In standard SP revisionist fashion, we are given a Civil War era Seattle that is leaps and bounds from the Seattle most historians would recognize, a city whose heart has been walled up to contain both a horde of zombies and the heavy, thick blight gas that created them. Cut off from everything around it, it is an area of lawless abandon and quick, dirty life. Now, Briar Wilkes, one-time wife of the man presumed to be at fault for the release of the gas (and the destruction of much or downtown Seattle) must go into the town to find her son, who is determined to rewrite the popular opinions regarding both his father and grandfather.
The main thing that makes this story work is Briar herself. She’s a model of the blue-collar ethic, a woman who may not be the best or the brightest, certainly isn’t the nicest, but who does whatever is necessary to secure the survival of herself and her child. This is a woman who has managed to build a respectable life for the two of them despite the ever present cloud of her poor choice of husband. Flawed, for sure, but resolute and indomitable. This is my kinda woman. Her motives are simple but understandable. In other words: to hell with heroes, she comes across as a real human being. I like that.
Overall, Cherie has a knack for creating believable characters that you want to root for. Kick ass, survivor types that fall perfectly into the mold of the American Pioneer spirit. People scrabbling through the dirt to survive, but not pissing and moaning about their fate. Good people to sit down to a few beers with.
I also really like the fact that the zombies are given a bit of a back seat to the larger social and political situation of the city. Yes, I know those words are heresy on a horror website, but the best zombie stories have always put the shambling corpses in the back row. They are the catalyst for the real trouble that occurs and there is plenty of that going on here. We’re talking about the equivalent of a full scale revolution in the basic power structure. Romero should be proud.

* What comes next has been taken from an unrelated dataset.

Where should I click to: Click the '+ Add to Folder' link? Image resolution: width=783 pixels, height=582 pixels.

And, she avoided the nasty Sci-Fi pitfall of spending too much time detailing the nuts and bolts of gadgets. I can’t help it, I despise hard sci-fi for that reason. The rocket is a rocket, the blight gas is some thick, heavy gas that kills people and turns them into zombies (trioxin, maybe?). Now, let’s get onto the story.

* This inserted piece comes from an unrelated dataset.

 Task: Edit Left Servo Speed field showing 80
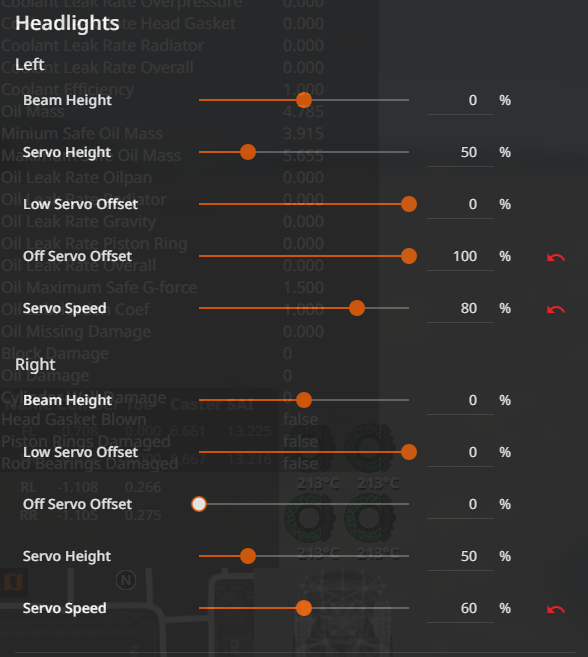click(x=460, y=308)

On the down side, the whole moved a tad slower than I would’ve preferred. I just never felt that indescribable need to get back to the book and find out what was next. I never had to fight with myself to put it aside at work and there was never the temptation to lose sleep reading it into the wee hours of the night. I can’t place anything particularly bad about it, but I never found that ineffable zazz that gets me really excited about a book.
I don’t know how Boneshaker stacks up as steampunk, but you could do a lot worse as a revisionist-zombie-takeover-rescue-pirate-class-warfare rampage.